The UN says that local authorities have been “very flexible” in the relocation process and repeatedly assured locals that they will be able to return to their camps after the storm, providing they have not been swept away. Reports suggest that many IDPs, who refused to relocate to a military compound in Sittwe, were able to negotiate alternative locations in nearby schools and madrasas.

But aid workers say that poor information sharing has also fuelled distrust and resistance among the Rohingya, who are often left uncertain of the locations to which they are being resettled.

In southern Maungdaw township, near the Bangladeshi border, where the cyclone is expected to have the greatest impact, a local activist told DVB that displaced Rohingya have been the last to be moved – after border security (NaSaKa) camps and Arakanese villages — and often given no information whatsoever. As a result, only Rohingyas with relatives based further inland have been willing to accompany the NaSaKa in their trucks.

The UN admits that evacuations in Maungdaw, which has a majority Rohingya population, are “proceeding more slowly than in other locations” with only 64 families prepared for resettlement. According to Chris Lewa from the Arakan Project, the differences between cyclone preparations in Bangladesh and Burma were “striking”.

“They have sent teams of volunteers all over the district and gone along the beach to share their evacuation plans in area, where they expect waves six feet high,” she said, referring to Cox’s Bazar in southern Bangladesh, which hosts up to 250,000 Rohingya refugees from Burma.

But reportedly large-scale “spontaneous” movements of displaced Rohingya were initiated in southern Maungdaw on Wednesday night, after the Bangladeshi authorities raised the severity level of the cyclone.

It follows news that a group of more than 100 displaced Rohingya from Pauktaw, east of Sittwe, went missing after a botched attempt to flee the cyclone in a convoy of boats on Monday night.
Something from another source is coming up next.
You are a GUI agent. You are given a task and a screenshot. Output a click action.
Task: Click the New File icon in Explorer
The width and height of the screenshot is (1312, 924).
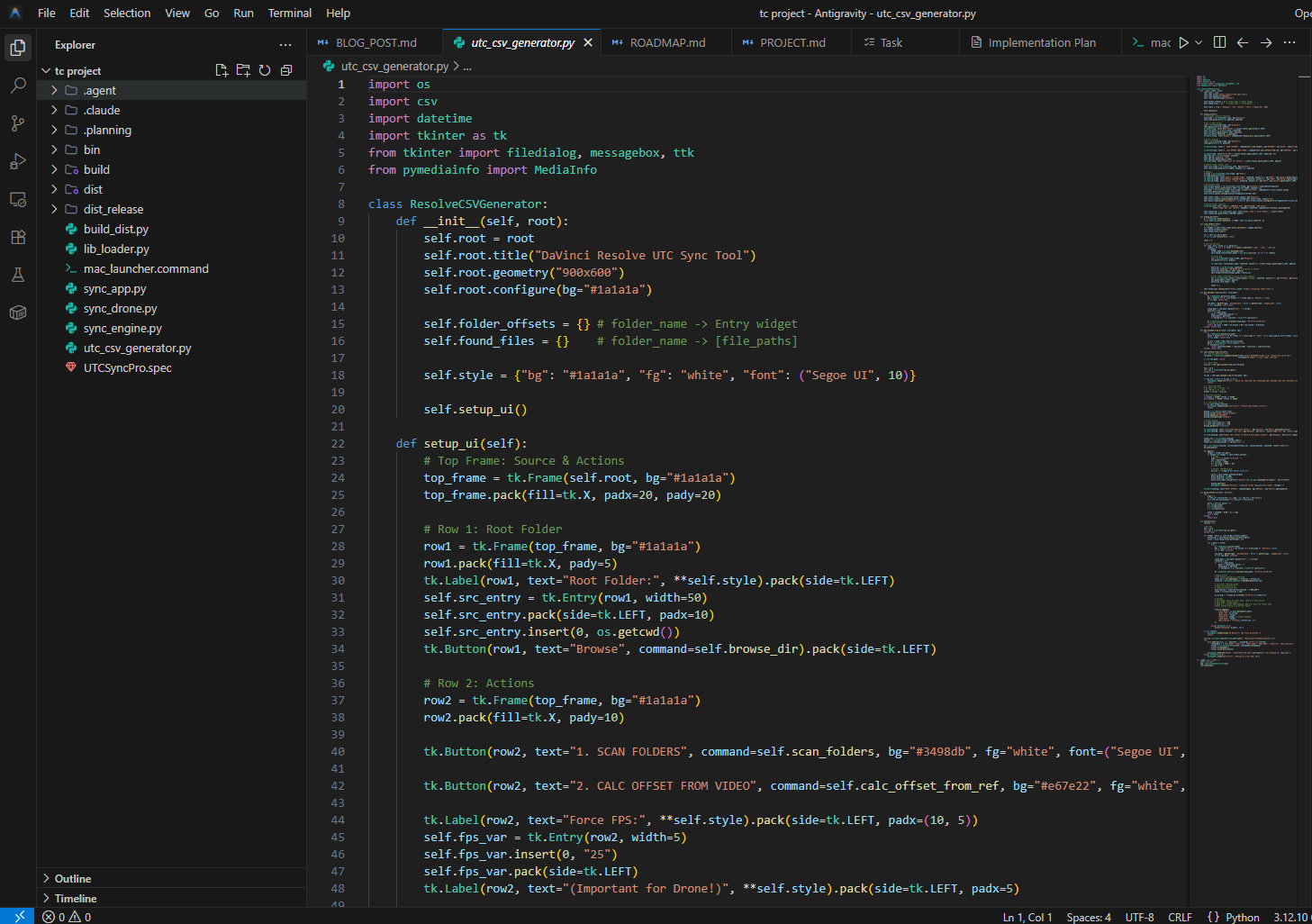coord(222,70)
But DVB’s local source in Sittwe said it was unlikely that anyone from Ohn Daw camp would leave before the storm – with or without state assistance.

“We’ve actually given up – we’ve tried everything we can possibly think of,” he said. “My feeling is that they won’t leave. Some have even told us that they are praying to Allah for the storm to come over them because they are prepared to die.”

Activists are concerned that some state officials could use Cyclone Mahasen as an opportunity to further persecute the Muslim minority, which is denied citizenship and basic rights by the government.  “Our fear is that [the Rohingya] are playing right into the government’s hands,” he said.

The storm warnings mirror those of 2008, when Cyclone Nargis struck Burma, causing the worst natural disaster in the country’s history and killing nearly 140,000 people. Two years later, Arakan state was struck by Cyclone Giri, a powerful tropical cyclone, which destroyed some 15,000 homes.